[DATA EXCERPTS]
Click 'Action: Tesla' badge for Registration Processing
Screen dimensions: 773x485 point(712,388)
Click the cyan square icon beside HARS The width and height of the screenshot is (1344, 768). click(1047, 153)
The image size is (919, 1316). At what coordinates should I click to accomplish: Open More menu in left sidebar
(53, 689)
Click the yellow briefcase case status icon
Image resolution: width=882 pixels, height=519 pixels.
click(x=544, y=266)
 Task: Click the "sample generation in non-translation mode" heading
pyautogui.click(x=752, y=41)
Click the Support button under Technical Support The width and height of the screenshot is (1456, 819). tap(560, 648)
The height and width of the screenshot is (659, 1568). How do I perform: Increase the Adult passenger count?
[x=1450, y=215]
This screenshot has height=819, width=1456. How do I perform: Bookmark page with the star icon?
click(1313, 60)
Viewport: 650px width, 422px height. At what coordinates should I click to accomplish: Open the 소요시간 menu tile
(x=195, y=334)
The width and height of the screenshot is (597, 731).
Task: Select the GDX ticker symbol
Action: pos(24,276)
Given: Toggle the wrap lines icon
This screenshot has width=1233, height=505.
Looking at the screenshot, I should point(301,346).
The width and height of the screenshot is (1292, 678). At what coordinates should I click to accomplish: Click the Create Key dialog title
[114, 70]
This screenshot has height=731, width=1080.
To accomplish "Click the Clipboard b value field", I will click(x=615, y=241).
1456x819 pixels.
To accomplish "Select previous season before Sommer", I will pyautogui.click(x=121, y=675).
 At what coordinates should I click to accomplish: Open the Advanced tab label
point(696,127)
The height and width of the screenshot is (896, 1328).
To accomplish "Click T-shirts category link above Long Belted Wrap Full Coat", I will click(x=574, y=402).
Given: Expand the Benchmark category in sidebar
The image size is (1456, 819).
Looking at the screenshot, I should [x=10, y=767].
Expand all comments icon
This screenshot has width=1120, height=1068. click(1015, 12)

[THE EXERCISE] Copy out all of the items above again, putting "How can I do" in place of each "How do I perform" and keeping everything else as it is.

[OUTPUT OF THE TASK]
Click 'Action: Tesla' badge for Registration Processing
Screen dimensions: 773x485 point(712,388)
Click the cyan square icon beside HARS The width and height of the screenshot is (1344, 768). click(1047, 153)
The image size is (919, 1316). At what coordinates should I click to accomplish: Open More menu in left sidebar
(53, 689)
Click the yellow briefcase case status icon
Image resolution: width=882 pixels, height=519 pixels.
click(x=544, y=266)
 Task: Click the "sample generation in non-translation mode" heading
pyautogui.click(x=752, y=41)
Click the Support button under Technical Support The width and height of the screenshot is (1456, 819). tap(560, 648)
The height and width of the screenshot is (659, 1568). How can I do: Increase the Adult passenger count?
[x=1450, y=215]
This screenshot has height=819, width=1456. How can I do: Bookmark page with the star icon?
click(1313, 60)
Viewport: 650px width, 422px height. At what coordinates should I click to accomplish: Open the 소요시간 menu tile
(x=195, y=334)
The width and height of the screenshot is (597, 731).
Task: Select the GDX ticker symbol
Action: pos(24,276)
Given: Toggle the wrap lines icon
This screenshot has width=1233, height=505.
Looking at the screenshot, I should point(301,346).
The width and height of the screenshot is (1292, 678). At what coordinates should I click to accomplish: Click the Create Key dialog title
[114, 70]
This screenshot has height=731, width=1080.
To accomplish "Click the Clipboard b value field", I will click(x=615, y=241).
1456x819 pixels.
To accomplish "Select previous season before Sommer", I will pyautogui.click(x=121, y=675).
 At what coordinates should I click to accomplish: Open the Advanced tab label
point(696,127)
The height and width of the screenshot is (896, 1328).
To accomplish "Click T-shirts category link above Long Belted Wrap Full Coat", I will click(x=574, y=402).
Given: Expand the Benchmark category in sidebar
The image size is (1456, 819).
Looking at the screenshot, I should [x=10, y=767].
Expand all comments icon
This screenshot has width=1120, height=1068. click(1015, 12)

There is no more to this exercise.